Cette méthode a vu nombre de ses concepts clés essaimer si largement qu'ils font désormais partie de la boîte à outils de base de la plupart des managers de terrain. Je la tiens aujourd'hui encore, dans une approche que je prends le parti de simplifier ici à très grands traits, comme un outil essentiel du management de tout projet de changement difficile (2). Et je ne vois pas de ce point de vue de différence conceptuelle majeure avec les théories de John Kotter, si en vogue dans le monde anglo-saxon, sur la conduite du changement (3). A l'exception peut-être d'une prise en compte plus attentive dans la méthodologie française des aspects culturels ou, pour le dire plus justement à la manière de Bourdieu, des aspects symboliques du changement. C'est là l'intérêt d'un des outils développés par la méthode sous l'appellation de "modèle VUE", pour Valeurs (les règles inconscientes), Utilités (les opinions conscientes) et Envies (les désirs plus cachés). Selon cette approche, mener à bien un projet de changement, c'est être capable d'occuper correctement ces trois niveaux en termes aussi bien de compréhension des acteurs que d'offre du projet.
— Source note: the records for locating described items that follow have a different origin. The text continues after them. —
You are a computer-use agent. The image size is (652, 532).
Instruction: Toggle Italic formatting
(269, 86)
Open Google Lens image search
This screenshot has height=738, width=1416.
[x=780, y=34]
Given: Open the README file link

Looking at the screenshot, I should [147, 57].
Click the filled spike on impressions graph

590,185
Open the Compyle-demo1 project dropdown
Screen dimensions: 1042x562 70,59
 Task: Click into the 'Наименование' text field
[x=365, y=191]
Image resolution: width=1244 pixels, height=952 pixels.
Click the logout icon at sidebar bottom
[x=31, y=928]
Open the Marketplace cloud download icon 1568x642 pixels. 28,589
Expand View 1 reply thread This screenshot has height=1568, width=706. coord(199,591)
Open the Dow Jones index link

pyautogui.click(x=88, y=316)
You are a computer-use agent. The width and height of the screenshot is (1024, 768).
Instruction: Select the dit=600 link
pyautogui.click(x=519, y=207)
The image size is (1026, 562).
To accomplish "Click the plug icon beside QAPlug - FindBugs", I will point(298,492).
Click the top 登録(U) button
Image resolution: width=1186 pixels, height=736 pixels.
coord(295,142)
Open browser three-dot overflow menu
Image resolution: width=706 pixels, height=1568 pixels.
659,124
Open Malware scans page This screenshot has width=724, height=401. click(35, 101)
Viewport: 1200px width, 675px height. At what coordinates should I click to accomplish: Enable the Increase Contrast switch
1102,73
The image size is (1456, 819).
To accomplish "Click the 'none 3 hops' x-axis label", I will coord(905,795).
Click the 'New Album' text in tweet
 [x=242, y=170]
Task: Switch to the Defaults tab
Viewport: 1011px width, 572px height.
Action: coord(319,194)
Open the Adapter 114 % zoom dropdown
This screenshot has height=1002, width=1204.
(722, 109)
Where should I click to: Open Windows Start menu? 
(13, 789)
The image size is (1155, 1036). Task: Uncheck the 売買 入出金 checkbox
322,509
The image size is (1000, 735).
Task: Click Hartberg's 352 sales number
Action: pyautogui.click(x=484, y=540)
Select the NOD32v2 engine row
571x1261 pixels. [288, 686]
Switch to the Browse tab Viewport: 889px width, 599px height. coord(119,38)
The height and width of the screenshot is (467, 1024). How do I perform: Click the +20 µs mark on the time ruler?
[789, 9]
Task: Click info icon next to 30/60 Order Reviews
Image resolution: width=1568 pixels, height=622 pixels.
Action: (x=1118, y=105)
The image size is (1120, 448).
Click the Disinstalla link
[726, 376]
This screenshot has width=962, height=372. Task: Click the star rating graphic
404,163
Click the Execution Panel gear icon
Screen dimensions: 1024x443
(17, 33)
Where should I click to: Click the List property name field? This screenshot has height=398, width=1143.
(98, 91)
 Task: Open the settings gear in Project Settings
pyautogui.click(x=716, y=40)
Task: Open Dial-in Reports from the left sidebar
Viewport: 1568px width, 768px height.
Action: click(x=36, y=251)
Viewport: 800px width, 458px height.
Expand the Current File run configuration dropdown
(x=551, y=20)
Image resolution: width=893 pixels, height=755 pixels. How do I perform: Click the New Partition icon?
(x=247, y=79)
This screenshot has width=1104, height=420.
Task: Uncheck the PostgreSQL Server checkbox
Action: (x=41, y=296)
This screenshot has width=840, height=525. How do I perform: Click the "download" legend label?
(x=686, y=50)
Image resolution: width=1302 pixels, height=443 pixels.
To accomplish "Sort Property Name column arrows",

La confirmation d'une forme d'exception culturelle française, si l'on veut. Mais avec le risque, dans le cas contraire, de passer totalement à côté du film. A moins qu'il ne s'agisse là d'un authentique conte de fées ? De fait, pour être tout à fait complet, il faut aussi préciser que la méthode emprunte, sur un plan plus pédagogique, à la structure... des contes de fées telle qu'elle a été notamment mise en évidence par Vladimir Propp avec ses rois, ses magiciens, ses épreuves et ses obstacles. Du point de vue des épreuves et des obstacles au moins, on se retrouvera en terrain connu.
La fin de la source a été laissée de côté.